Taking my vibrators to the dump...

As we're preparing for the packers to come here tomorrow, Bill and I have been discussing what to do with some items we haven't been using.  A few years ago, when Bill was deployed, I invested in a "Magic Wand" vibrator by Hitachi.  I was really excited about getting this device, since I'd heard such great things about it.  Unfortunately, I wasn't impressed with the wand.  Somehow, I also ended up with two of them.  I reviewed the wand on Epinions and ended up getting some uninvited correspondence with yucky, horny men on Yahoo! Messenger.  It was way gross.

So, since about 2007, my vibrators have sat in the bottom of a drawer, bereft of my attention.  I needed something a little more powerful than the Magic Wand and ended up finding something more like a jackhammer for my "special sensual needs".

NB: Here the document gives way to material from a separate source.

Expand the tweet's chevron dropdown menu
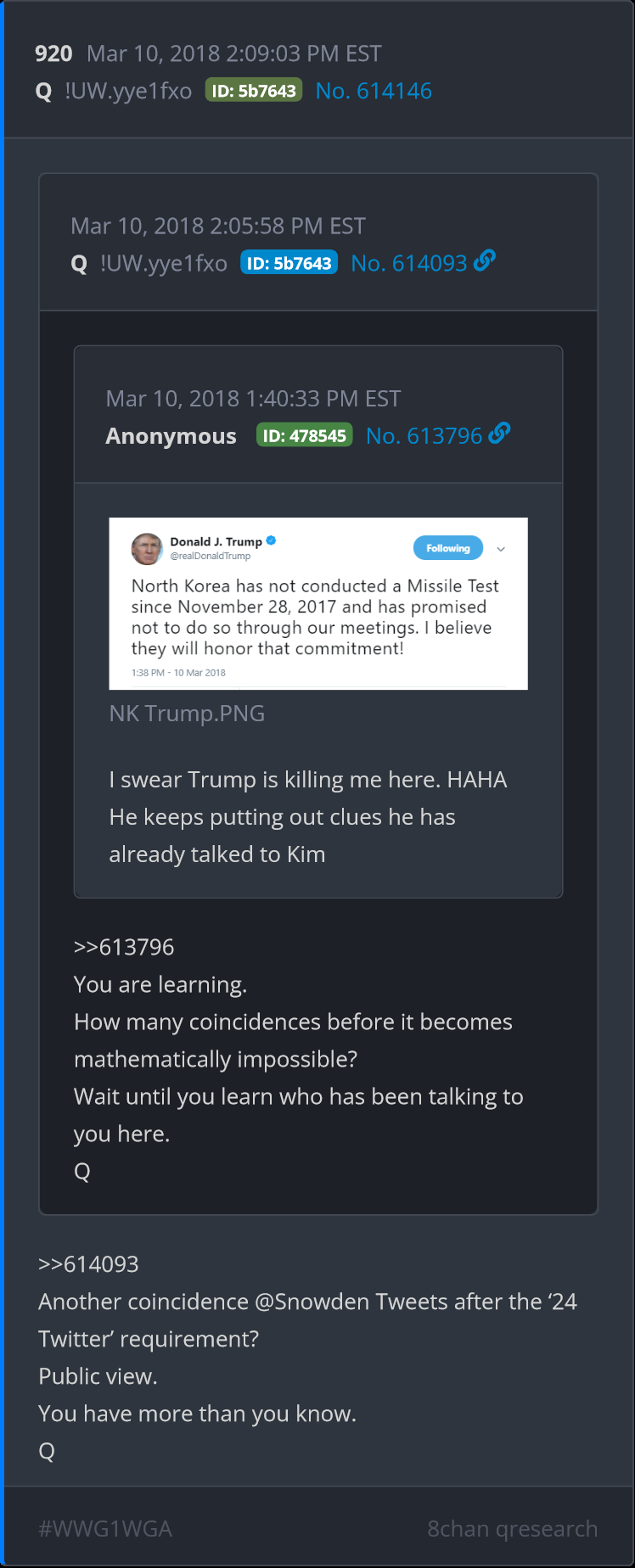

I have a few other massaging items that I don't use anymore... a water bath with jets for my feet, an electric vibrating foot massager, and a cheap chair massager for my back that never fit any of the chairs in our house.  So there's a pile of massaging items in our bedroom waiting for a trip to the dump.

I've been imagining what it will look like when Bill takes these items to the landfill.  One time, when he went there, there were people hanging out at the dump, waiting to see what people were throwing out.  They were delighted when Bill offered them an ugly 40 year old yellow American Tourister suitcase I had inherited from my mom.  They referred to it as an "Ike Turner" suitcase.  I can only wonder what their reactions would be if he offered them my vibrators...

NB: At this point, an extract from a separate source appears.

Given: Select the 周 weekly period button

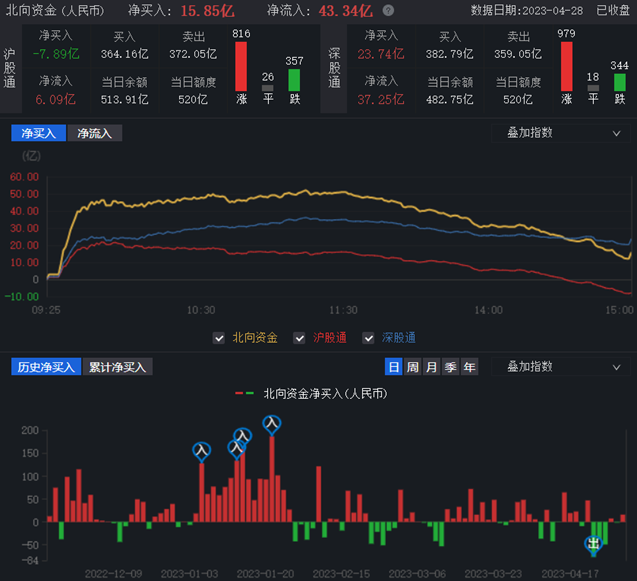Looking at the screenshot, I should tap(412, 367).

Incidentally, the Magic Wand doesn't really look pornographic.  In fact, if you read the directions, there's no discussion of it being used as a sensual aid.  It's supposedly intended for use on parts of the body that are perfectly acceptable for public view.  But I have never heard of anyone using the Magic Wand for anything other than a sexual toy.  Go figure.

A lot of people supposedly love this thing... 

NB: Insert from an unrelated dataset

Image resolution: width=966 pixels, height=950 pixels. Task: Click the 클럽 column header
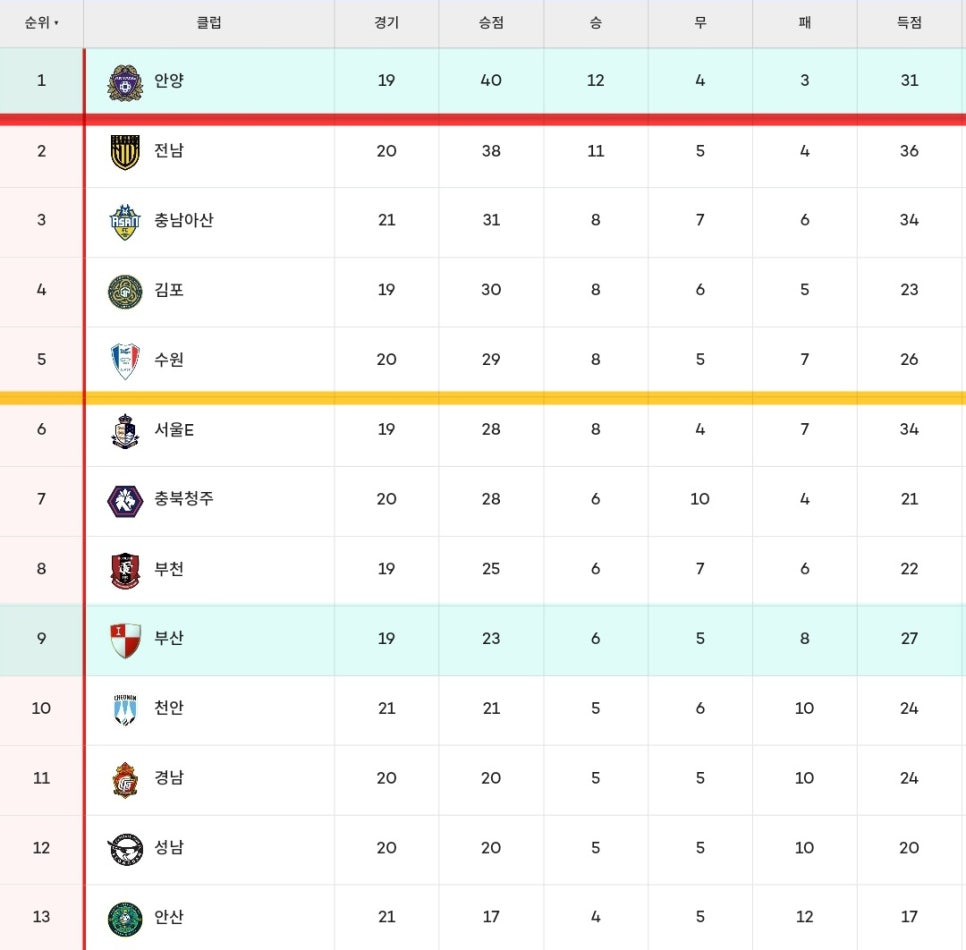pos(209,23)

  1. I've always been curious s to whether or not my mom has a magic wand of some sort. My dad IS out of town a lot. I 've never been so curious, though, as to snoop. I suppose that is because, on a deeper level, I really don't want to know.

    My brother always tells me when they're doing the wild thing. Their bedroom has an entryway that has an additional set of doors. My brother says when both sets of doors ar closed , then twenty-five minutes later or so, you hear bathroom water running, and then the outer doors open, it's a sure sign they've boinked and they're finished.

    I try to cover up my ears and attempt not to hear what he's saying, but he pulls my hands off my ears and starts singing that song about "People are still having sex."

  2. Ha ha ha! It's what married people do... hopefully. Of course, we haven't done it in awhile.